In Tracer Lane, the SJC held that when evaluating an ordinance or bylaw’s validity under the Dover Amendment, courts should balance the interest that the ordinance or bylaw advances and the impact on the protected use. For people who believe that climate change creates an existential risk to the planet, the balance should tip in favor of solar energy, since extinction is a weighty comparison to any other possible local interest.

Significantly, the court noted in Tracer Lane that the local law restricted solar to all but 1% or 2% of Waltham’s land area, which was prohibited. That number is significant because Shutesbury’s solar bylaw prohibits ground-based solar projects in about 99% of town today, leaving less than 1% developable.

The pending litigation between the town of Shutesbury and PureSky Energy (formerly AMP Energy) should be resolved before the town wastes more valuable resources on a fool’s errand of litigation. Shutesbury’s actions are more outrageous when one considers that the target of town interference is a local intergenerational family business that has proven to be a responsible steward of the land and has conserved over 2,500 acres, 84% of the forestland it owns in Shutesbury, to host a solar development on fewer than 190 acres.

Litigation consumes scarce town tax dollars that otherwise could be used for teachers, police, firefighters, infrastructure, and other important and underfunded local needs. By committing town resources to interfering with solar energy development in the face of climate change, Shutesbury has chosen the side of the climate change deniers.

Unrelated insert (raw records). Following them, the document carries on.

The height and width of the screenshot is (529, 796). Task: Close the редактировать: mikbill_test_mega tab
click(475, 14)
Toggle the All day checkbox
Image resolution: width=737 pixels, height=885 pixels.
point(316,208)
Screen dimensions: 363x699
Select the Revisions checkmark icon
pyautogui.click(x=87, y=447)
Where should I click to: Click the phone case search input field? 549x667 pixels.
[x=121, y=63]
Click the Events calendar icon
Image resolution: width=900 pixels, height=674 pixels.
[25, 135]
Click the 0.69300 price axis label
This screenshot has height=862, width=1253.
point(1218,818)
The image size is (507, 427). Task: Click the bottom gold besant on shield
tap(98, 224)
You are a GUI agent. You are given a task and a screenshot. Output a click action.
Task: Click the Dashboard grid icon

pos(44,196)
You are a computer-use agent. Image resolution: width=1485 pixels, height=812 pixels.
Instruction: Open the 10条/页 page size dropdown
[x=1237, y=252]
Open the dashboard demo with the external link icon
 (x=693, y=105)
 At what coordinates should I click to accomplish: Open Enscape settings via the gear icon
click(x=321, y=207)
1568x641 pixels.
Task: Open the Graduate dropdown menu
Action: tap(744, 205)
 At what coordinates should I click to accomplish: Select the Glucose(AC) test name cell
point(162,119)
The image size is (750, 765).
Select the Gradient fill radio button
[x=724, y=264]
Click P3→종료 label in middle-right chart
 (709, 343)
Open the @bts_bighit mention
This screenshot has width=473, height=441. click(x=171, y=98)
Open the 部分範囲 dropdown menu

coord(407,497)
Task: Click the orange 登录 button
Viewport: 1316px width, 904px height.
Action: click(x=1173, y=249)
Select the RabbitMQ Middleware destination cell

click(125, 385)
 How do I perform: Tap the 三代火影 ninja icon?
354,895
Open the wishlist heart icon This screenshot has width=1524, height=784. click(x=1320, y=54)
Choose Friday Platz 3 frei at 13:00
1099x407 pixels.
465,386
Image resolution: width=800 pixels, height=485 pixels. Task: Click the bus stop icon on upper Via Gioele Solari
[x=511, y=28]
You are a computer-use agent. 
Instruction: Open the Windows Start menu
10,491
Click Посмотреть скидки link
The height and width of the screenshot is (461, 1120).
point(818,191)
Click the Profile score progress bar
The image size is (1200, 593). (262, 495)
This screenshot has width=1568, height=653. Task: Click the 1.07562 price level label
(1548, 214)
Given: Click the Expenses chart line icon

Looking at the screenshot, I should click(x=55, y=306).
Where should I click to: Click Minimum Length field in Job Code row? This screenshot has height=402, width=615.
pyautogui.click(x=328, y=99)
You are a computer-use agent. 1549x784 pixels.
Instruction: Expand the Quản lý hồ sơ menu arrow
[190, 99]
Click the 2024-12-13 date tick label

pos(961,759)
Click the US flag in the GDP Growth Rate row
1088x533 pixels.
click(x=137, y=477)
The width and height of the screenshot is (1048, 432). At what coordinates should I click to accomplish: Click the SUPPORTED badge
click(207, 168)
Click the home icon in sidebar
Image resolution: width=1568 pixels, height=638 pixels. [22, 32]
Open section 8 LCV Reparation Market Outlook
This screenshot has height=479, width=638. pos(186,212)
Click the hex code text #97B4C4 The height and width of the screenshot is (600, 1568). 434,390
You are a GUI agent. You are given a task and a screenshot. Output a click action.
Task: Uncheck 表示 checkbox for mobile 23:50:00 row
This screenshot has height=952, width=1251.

Worse, obstructing solar development is cheating the taxpayers out of hundreds of thousands of new tax dollars for the town. If a court needs to balance the harms in the Shutesbury solar litigation, measuring existential threat and statewide decarbonization requirements against local fearmongering will make the outcome a foregone conclusion.

Here’s hoping that reason, and justice, prevail.

Dan Winslow is an Amherst native who now serves as president of the New England Legal Foundation, a nonpartisan, nonprofit organization that advocates for free enterprise, property rights, rule of law, and inclusive growth.